Collected data entries
Start of Block

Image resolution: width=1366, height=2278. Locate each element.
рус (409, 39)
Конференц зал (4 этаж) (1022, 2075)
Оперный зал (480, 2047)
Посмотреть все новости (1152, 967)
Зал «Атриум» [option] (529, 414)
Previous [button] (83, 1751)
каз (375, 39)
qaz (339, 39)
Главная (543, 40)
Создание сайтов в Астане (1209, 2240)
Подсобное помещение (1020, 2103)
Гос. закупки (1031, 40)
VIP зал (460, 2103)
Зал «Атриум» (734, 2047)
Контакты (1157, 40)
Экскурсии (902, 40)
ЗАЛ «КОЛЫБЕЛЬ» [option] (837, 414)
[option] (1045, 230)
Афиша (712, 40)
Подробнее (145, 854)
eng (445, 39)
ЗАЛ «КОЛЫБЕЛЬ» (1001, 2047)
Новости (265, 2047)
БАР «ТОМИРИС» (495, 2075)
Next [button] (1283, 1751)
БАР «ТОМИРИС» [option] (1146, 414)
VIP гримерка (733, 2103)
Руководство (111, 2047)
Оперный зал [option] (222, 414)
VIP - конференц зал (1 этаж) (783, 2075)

End of Block
Start of Block

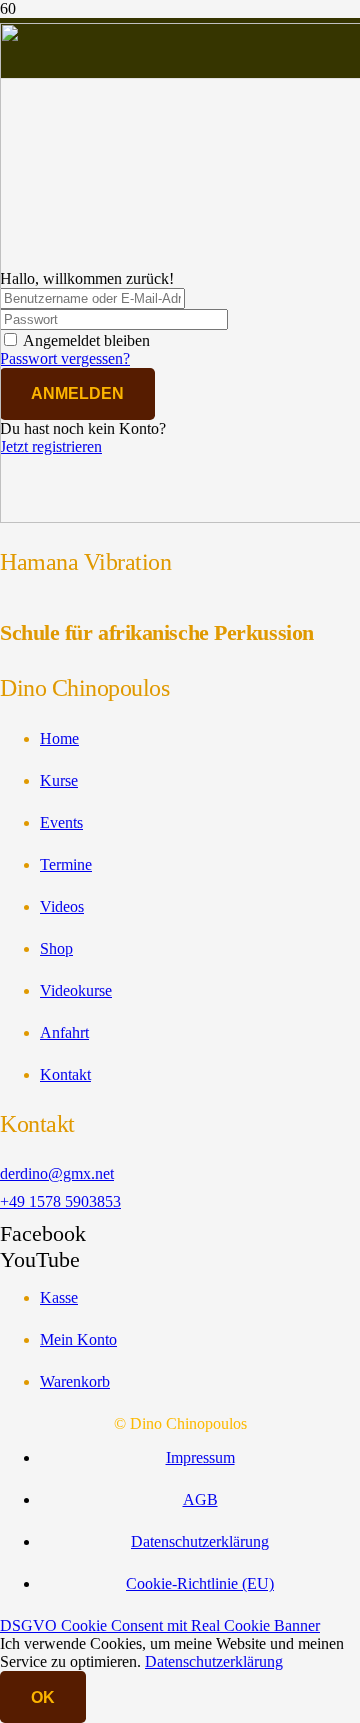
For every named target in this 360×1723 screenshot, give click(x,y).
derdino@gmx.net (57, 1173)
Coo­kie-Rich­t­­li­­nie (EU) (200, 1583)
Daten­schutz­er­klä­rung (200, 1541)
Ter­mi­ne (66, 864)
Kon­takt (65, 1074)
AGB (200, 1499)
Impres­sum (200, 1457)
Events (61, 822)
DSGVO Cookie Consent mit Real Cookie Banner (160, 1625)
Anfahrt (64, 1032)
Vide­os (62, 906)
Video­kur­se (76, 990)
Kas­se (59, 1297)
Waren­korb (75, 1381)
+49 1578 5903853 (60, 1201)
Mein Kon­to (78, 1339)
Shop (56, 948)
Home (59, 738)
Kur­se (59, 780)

End of Block

WHAT YOU NEED TO DO
Number of lines with the string "option" in the data above: report this figure and nothing more.

OUTPUT BELOW
5